Every woman in the business has similar stories and grapples with questions most male colleagues never have to consider. All reporters must weigh the motivations of a source, but the question is especially fraught when the source might end up making sexual overtures. It often forces women to choose between career obligations and personal comfort or safety.
“I have 100 percent not gone to events or games or press conferences that would have helped my career, or helped a story I was working on, because I didn’t want to run into someone who was being creepy with me — and I know I’m not alone in that regard,” Knight said. “You wonder how many people have left the business because they didn’t want to deal with it, especially if they’re young or just starting out. They might have an incident and think, ‘Yep, this is not for me.’”
After the Astros won the 2019 American League Championship Series, their assistant general manager, Brandon Taubman, heckled female reporters in the clubhouse, gloating about the team’s acquisition of pitcher Roberto Osuna, who was serving a suspension for domestic violence when the Astros traded for him. The team initially supported Taubman and criticized the reporter’s account — which was verified by multiple witnesses — before firing him three days later.

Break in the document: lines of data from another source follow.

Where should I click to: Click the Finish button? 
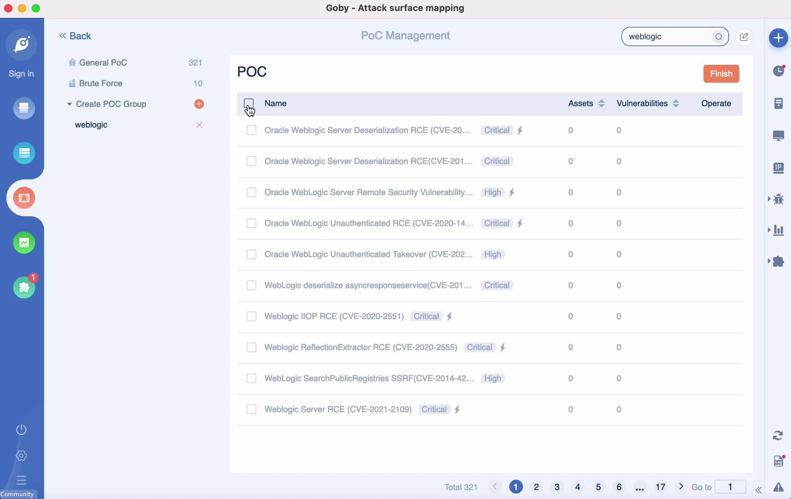[721, 73]
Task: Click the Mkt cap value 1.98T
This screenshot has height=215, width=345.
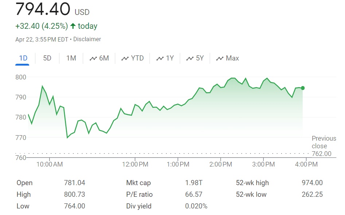Action: tap(193, 183)
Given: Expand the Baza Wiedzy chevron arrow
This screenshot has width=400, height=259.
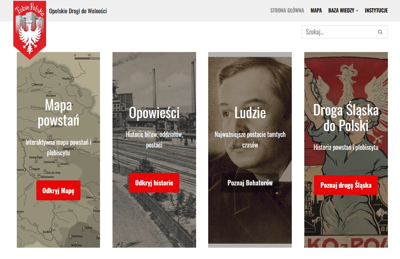Looking at the screenshot, I should click(x=357, y=11).
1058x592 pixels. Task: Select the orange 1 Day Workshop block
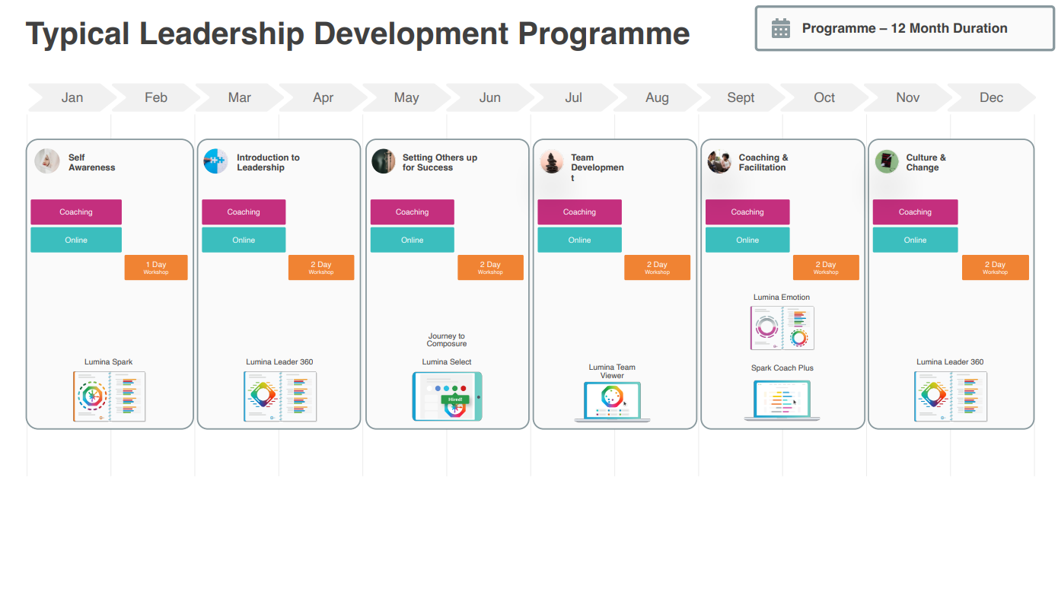coord(156,268)
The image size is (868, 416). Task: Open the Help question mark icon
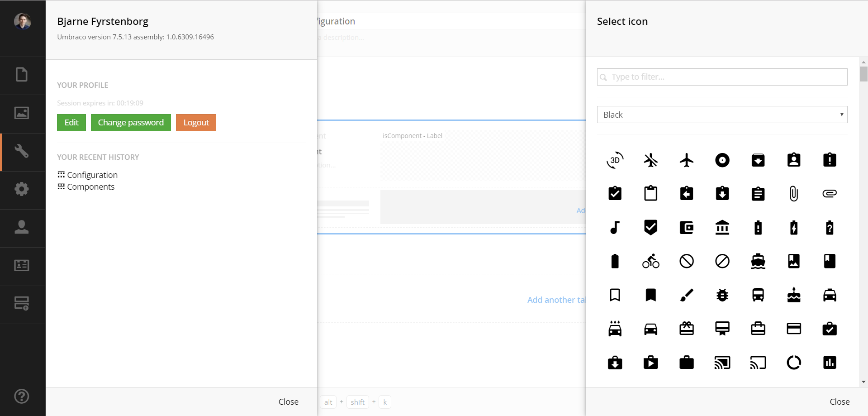[22, 397]
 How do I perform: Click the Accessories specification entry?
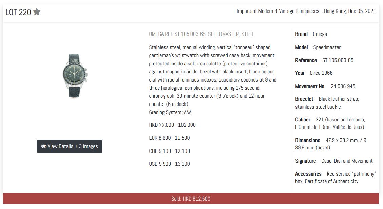335,178
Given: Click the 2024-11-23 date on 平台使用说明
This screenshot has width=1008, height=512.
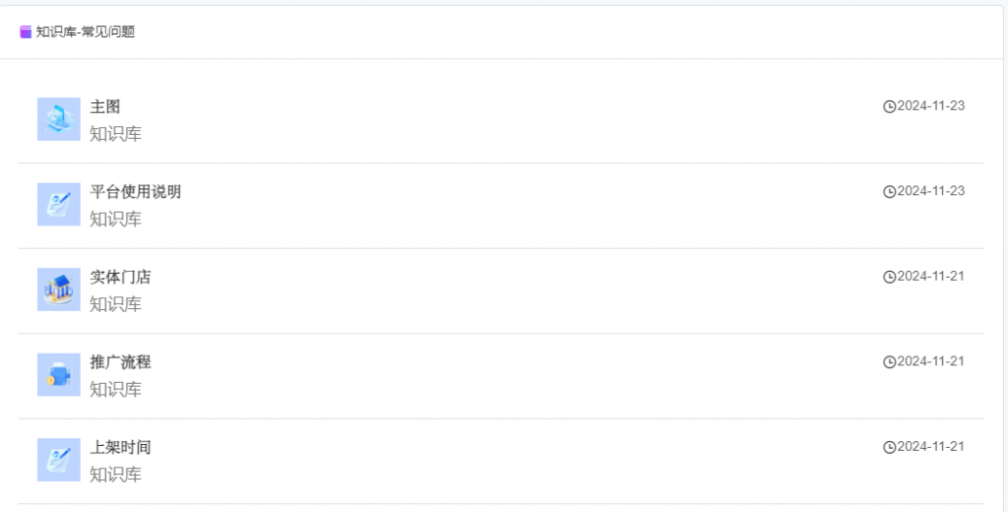Looking at the screenshot, I should point(930,191).
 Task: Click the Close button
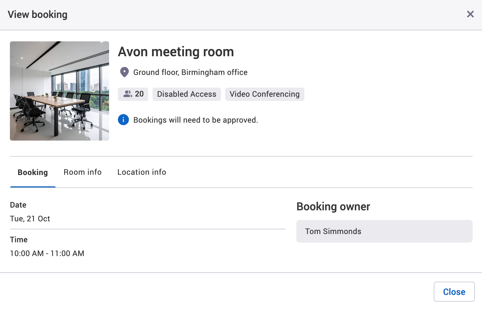click(x=454, y=292)

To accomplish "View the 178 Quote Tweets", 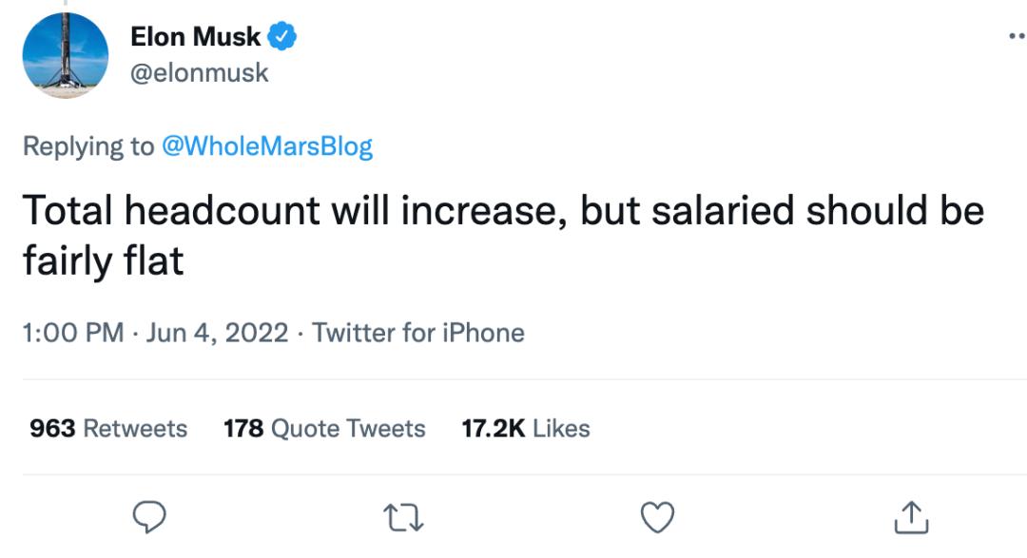I will (324, 429).
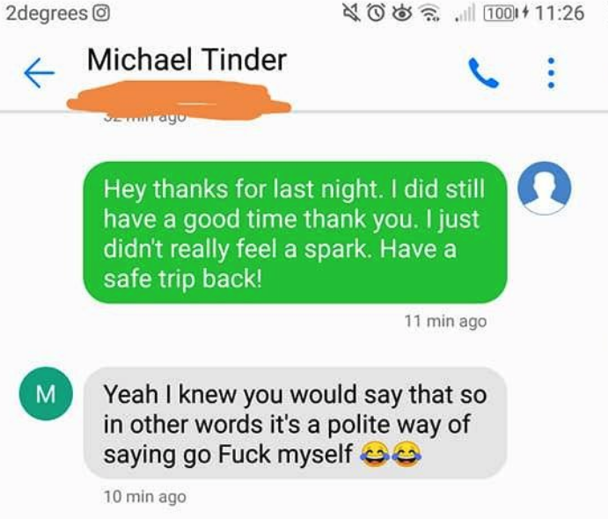
Task: Tap the 2degrees carrier label
Action: (47, 14)
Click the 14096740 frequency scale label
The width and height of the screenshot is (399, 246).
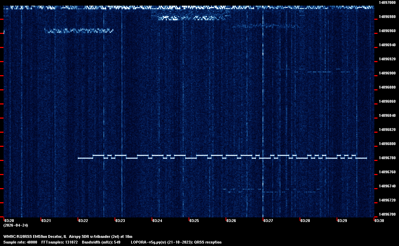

As an assistant, Taubman was mainly in the background for the Astros. As general manager, Porter was positioned to be a public face of the Mets organization, a daily presence for updates and explanations to the news media. Most reporters strive to build a solid working relationship with the general manager, and Porter’s history would have made that impossible.
Keeping Porter would have been a tacit endorsement of the often hostile work environment for women in baseball. Alderson said he understood that behavior like Porter’s is all too common.
“I think it’s an indictment of the industry, but more broadly it’s an indictment of our society,” Alderson said. “I think this happens in lots of places, and it’s tolerated in too many places.”